The Venus Kallipygos (statue)
The Venus Kallipygos

Also known as the Callipygian Venus, Venus drying herself, or Venus leaving the bath. Preserved in the Museo Nazionale in Naples since 1802, where it still remains, this statue was, in the 18th and 19th centuries, thought to illustrate a story by the Greek writer Athenaeus of two girls who were trying to decide which of them had the more shapely buttocks. However, these protruding buttocks were widely seen as vulgar, and, when the painter Frederic Leighton went to the Naples Museum to study it, he found it kept in a reserved hall, with access granted only under surveillance. Illustrated here is a version in the grounds of Versailles.

The Venus de’Medici

The Venus de'Medici (statue)
The Venus de'Medici

A marble statue acquired by the Medici family in the late-16th or early-17th century.
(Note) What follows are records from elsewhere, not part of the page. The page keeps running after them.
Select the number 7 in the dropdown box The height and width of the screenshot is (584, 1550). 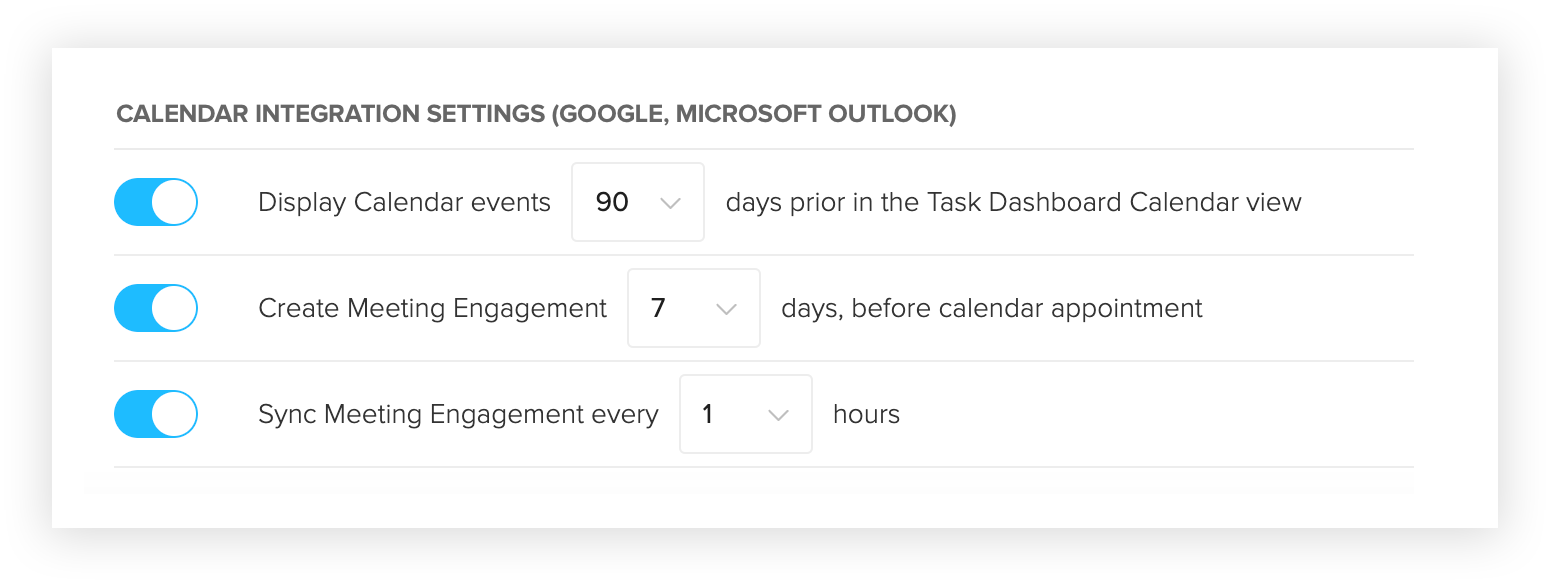[658, 308]

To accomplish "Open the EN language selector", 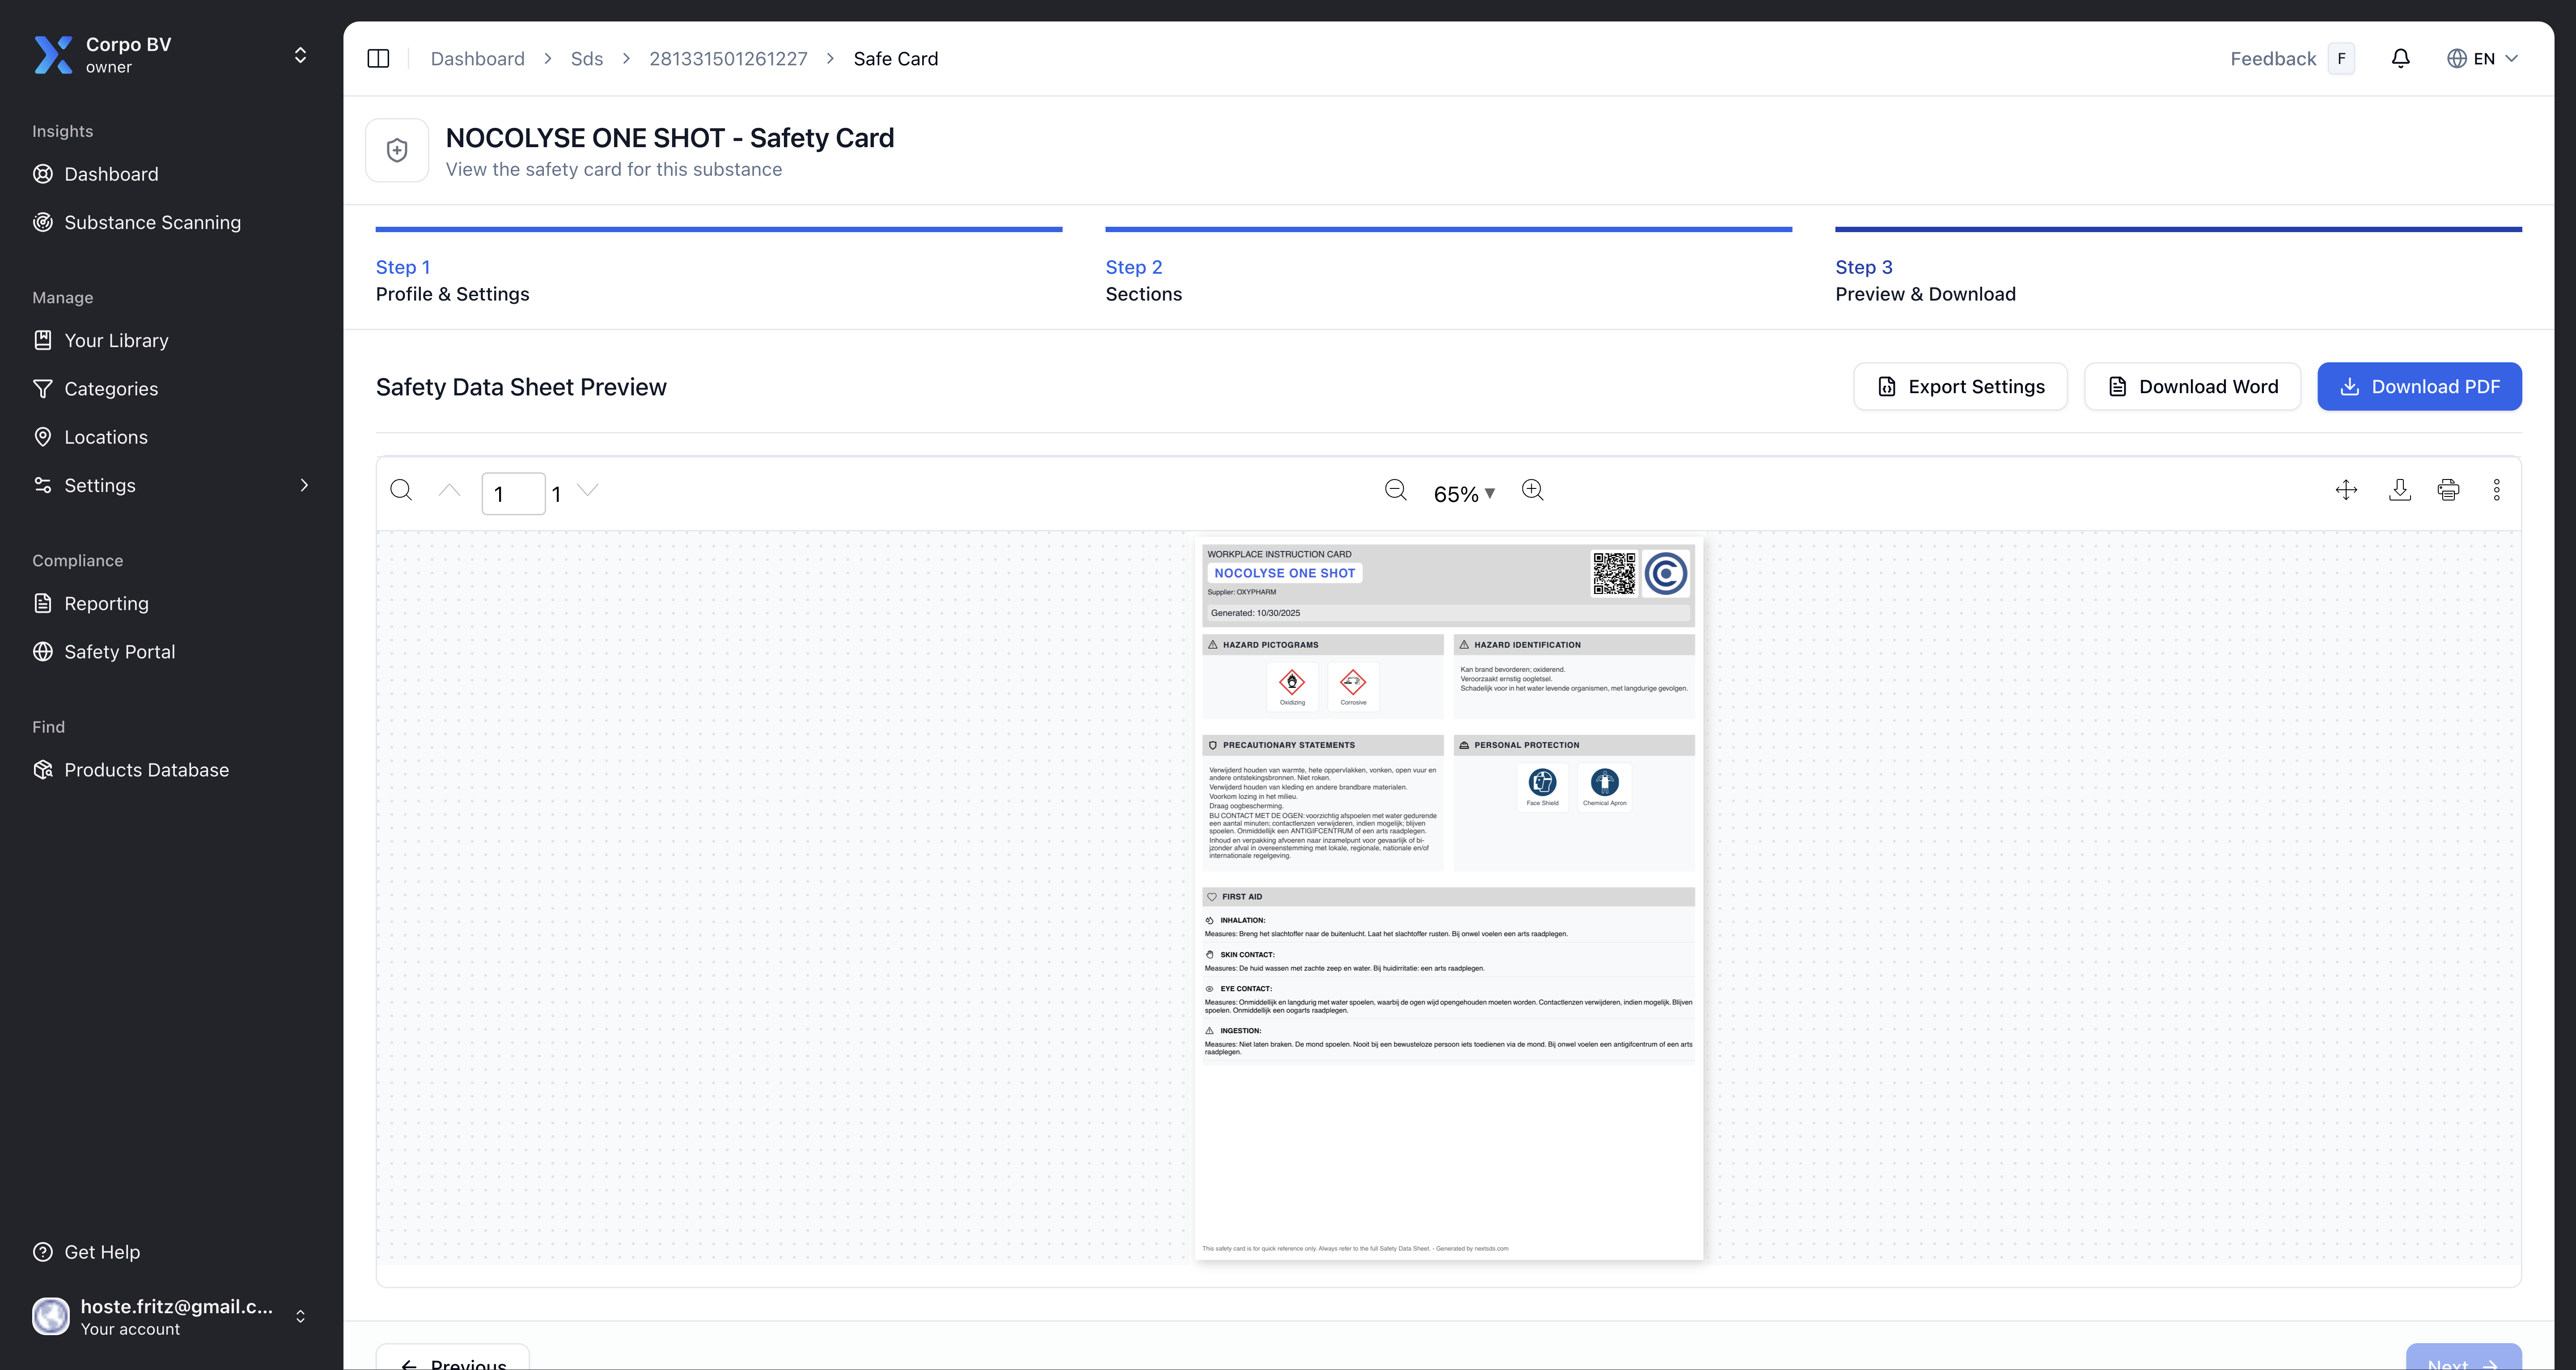I will 2482,59.
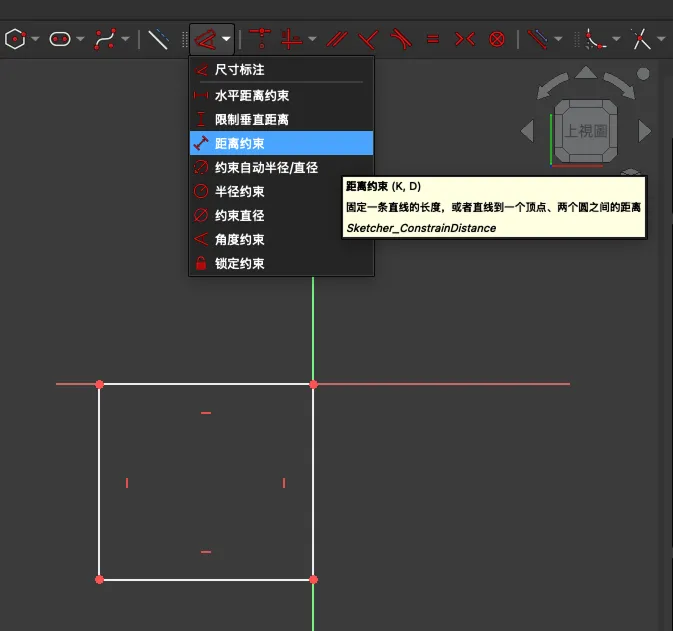Apply the symmetric constraint tool
The width and height of the screenshot is (673, 631).
tap(464, 39)
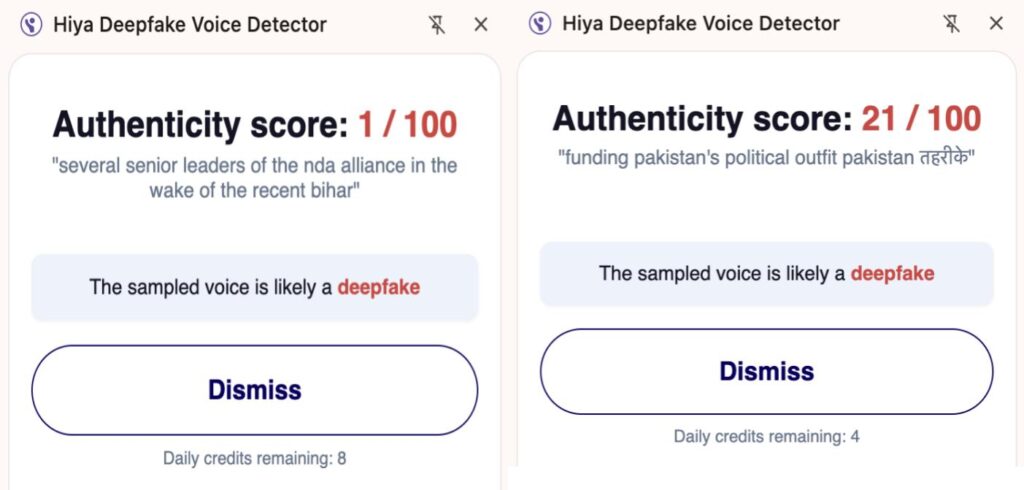The width and height of the screenshot is (1024, 490).
Task: Click "Daily credits remaining: 4" text
Action: tap(766, 436)
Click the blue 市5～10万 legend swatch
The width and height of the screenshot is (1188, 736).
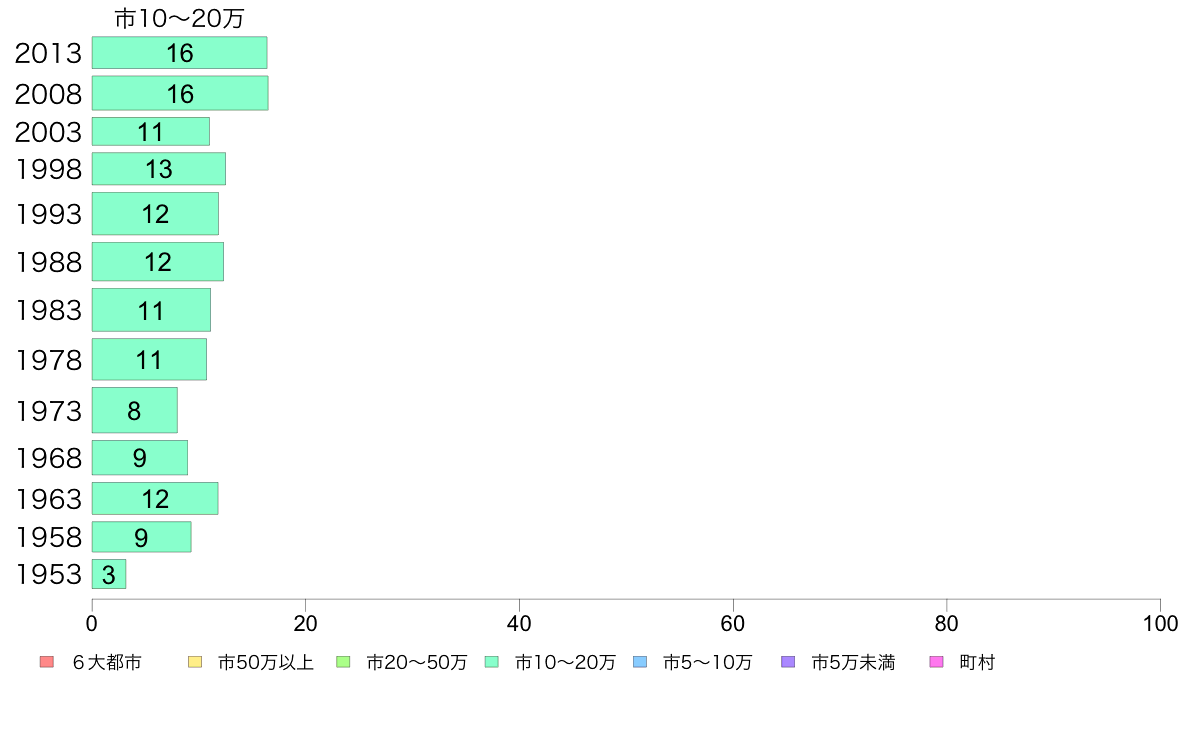coord(640,662)
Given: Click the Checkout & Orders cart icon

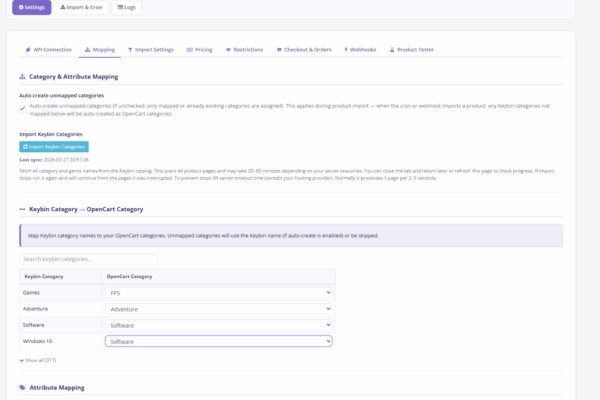Looking at the screenshot, I should click(279, 48).
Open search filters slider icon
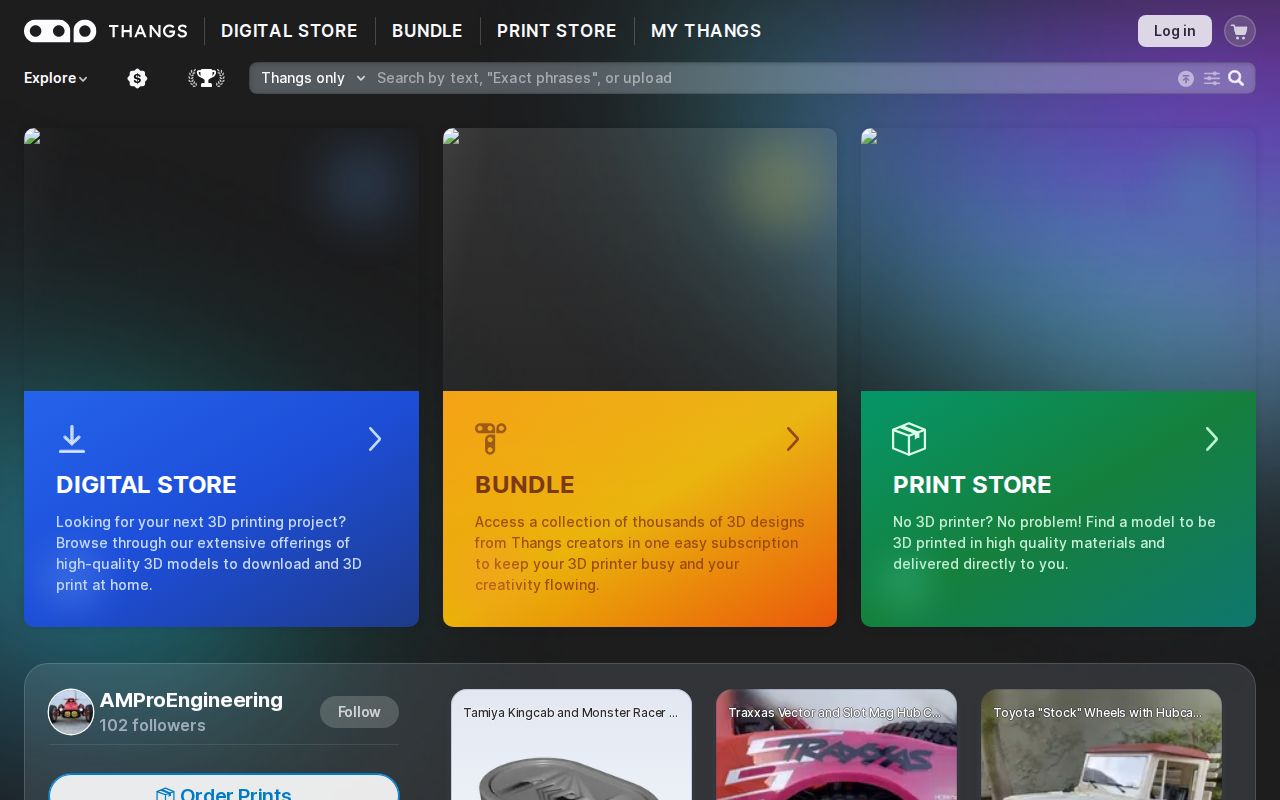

It became one of the most celebrated examples of antique sculpture, revered as the most beautiful of Venuses and described by the 17th century diarist John Evelyn as a ‘miracle of art’. Its reputation began to decline during the 19th century, but copies continued to be mass-produced. The statue itself was displayed in the Uffizi Gallery in Florence, where it remains today.

The Venus de Milo

The Venus de Milo (statue)
The Venus de Milo

The Venus de Milo was excavated in 1820 on the Cycladic island of Melos, and given to King Louis XVIII by the French Ambassador. Louis XVIII presented it to the Louvre, where it has been exhibited since 1821. Unlike the Medici Venus, whose fame it has now eclipsed, the Venus de Milo has not been restored.

The Wrestlers

The Wrestlers (statue)
The Wrestlers

Also known as the Pancrastinae, this statue was rediscovered in Rome in 1583, and purchased by the Medici family. It became famous almost immediately and was admired and discussed as an example of active and athletically developed male musculature. A cast of this group was one of the sculptures which probationers had to draw at the Royal Academy Schools.